• **Opdracht en eisen**
Hoe luidt de zin "Heldere gedragsregels helpen de juiste keuzes te maken." uit de tekst over integriteitbeleid in het Engels?

• **Brontekst**

-.-.-

Deze elementen van integriteit liggen vast in de procesbeschrijving Werving & Selectie.

Opleiding en training op het terrein van integriteit behoort tot de mogelijkheden bij individuele afspraken (bijvoorbeeld in de gesprekscyclus). Tevens is in het werkplan van de verschillende platforms (senior medewerkers, projectmedewerkers, beleidsmedewerkers, secretarieel/administratief medewerkers) het onderwerp integriteit in de meest brede zin van het woord, op te nemen. Een integraal integriteitbeleid richt zich op de organisatie én op de medewerkers. De medewerkers moeten bewust zijn van en weerbaar zijn in risicosituaties. De wijze waarop het werk georganiseerd is moet de integriteit van de medewerkers ondersteunen. Heldere gedragsregels helpen de juiste keuzes te maken. Integriteitbeleid betekent ook open communicatie, interne controle op de naleving van regels en het zo nodig treffen van sancties. Door de vaststelling van deze nota en de bekendmaking en implementatie ervan wordt (weer eens) extra aandacht aan integriteit besteed en daarmee een impuls gegeven aan het integriteitbewustzijn.

2.3 Gedragscode voor goed ambtelijk handelen

2.3.1 Inhoud gedragscode

Het college moet zorg dragen voor de totstandkoming van een gedragscode voor goed ambtelijk handelen. De wet stelt geen inhoudelijke eisen aan de gedragscode en laat dus de ruimte om deze toe te snijden op de eigen lokale situatie. De gedragscode geeft onze waarden en normen weer en sluit aan bij de praktijk van alledag. Het bevat een aantal kernwaarden:

  • -

    openheid,

  • -

    betrouwbaarheid

  • -

    onafhankelijkheid

  • -

    dienstbaarheid

  • -

    zorgvuldigheid

  • -

    functionaliteit

en geeft gedragsregels ten aanzien van thema’s waarbij de integriteit in het geding kan komen:

  • -

    vertrouwelijke informatie,

  • -

    nevenwerkzaamheden,

  • -

    geschenken,

  • -

    uitnodigingen voor reizen,

  • -

    gemeentelijke voorzieningen,

  • -

    belangen van familieleden en

  • -

    reageren op niet-integere zaken en melden van vermoedens van misstanden.

-.-.-

• **Verzameld materiaal**

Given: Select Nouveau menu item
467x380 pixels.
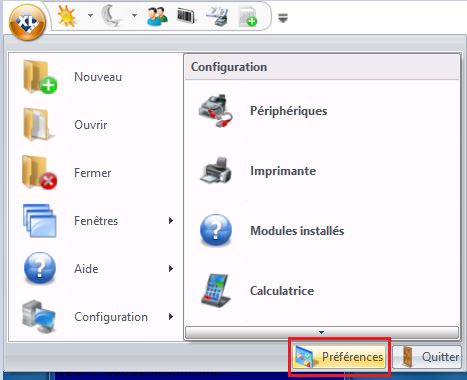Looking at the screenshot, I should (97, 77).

-.-.-

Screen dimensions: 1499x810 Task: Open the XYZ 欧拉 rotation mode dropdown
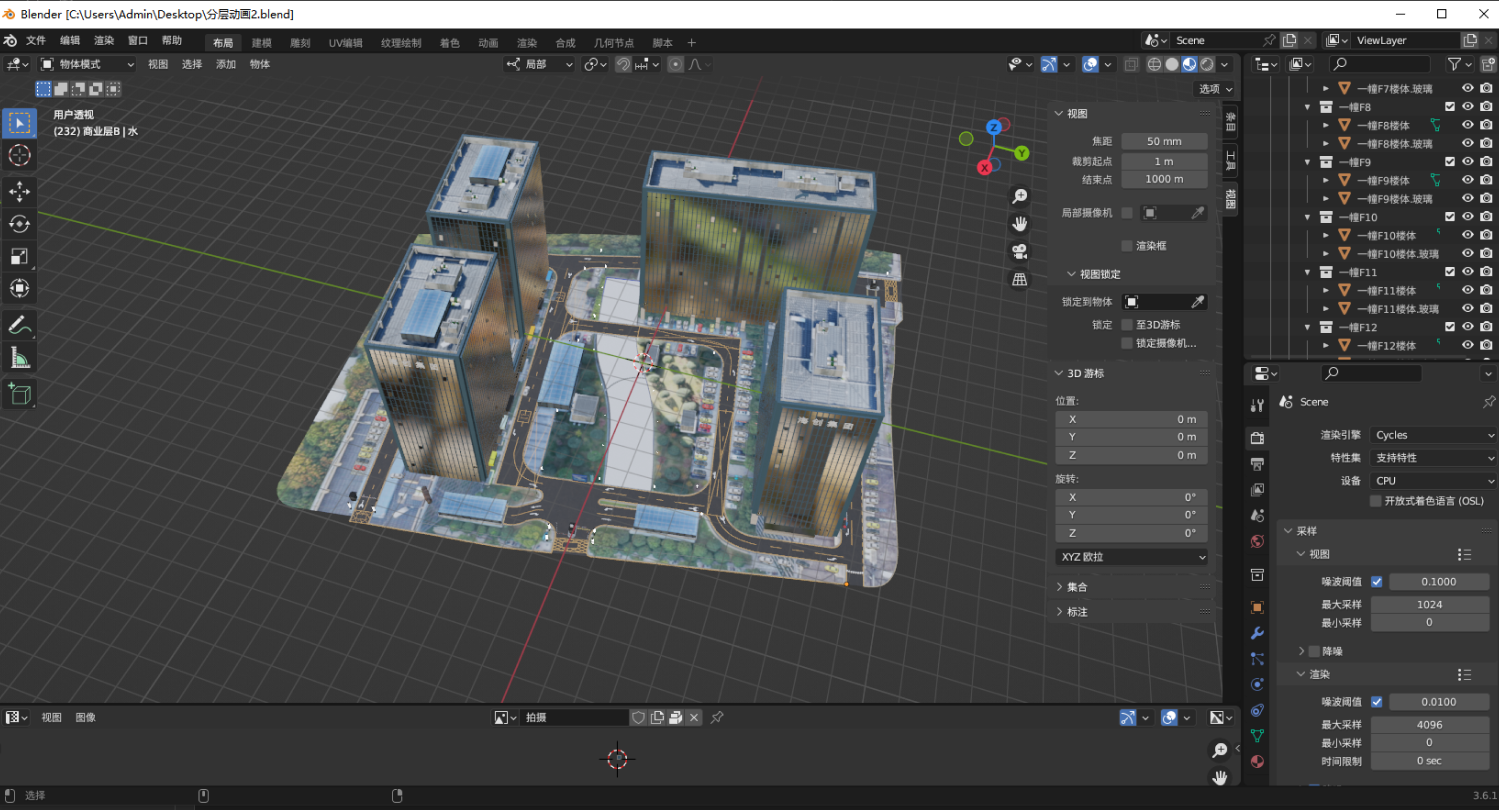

-.-.-

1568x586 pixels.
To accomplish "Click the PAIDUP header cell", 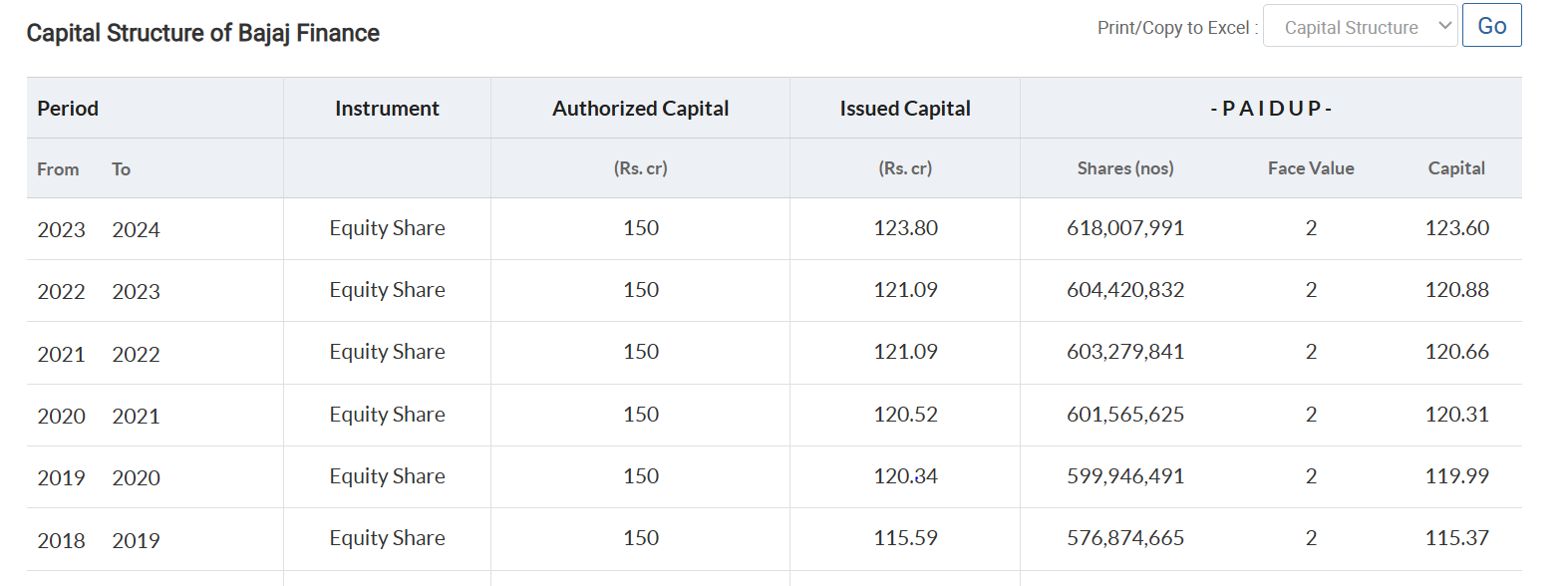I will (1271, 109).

-.-.-

• **Uitwerking opdracht**
Clear rules of conduct help to make the right choices.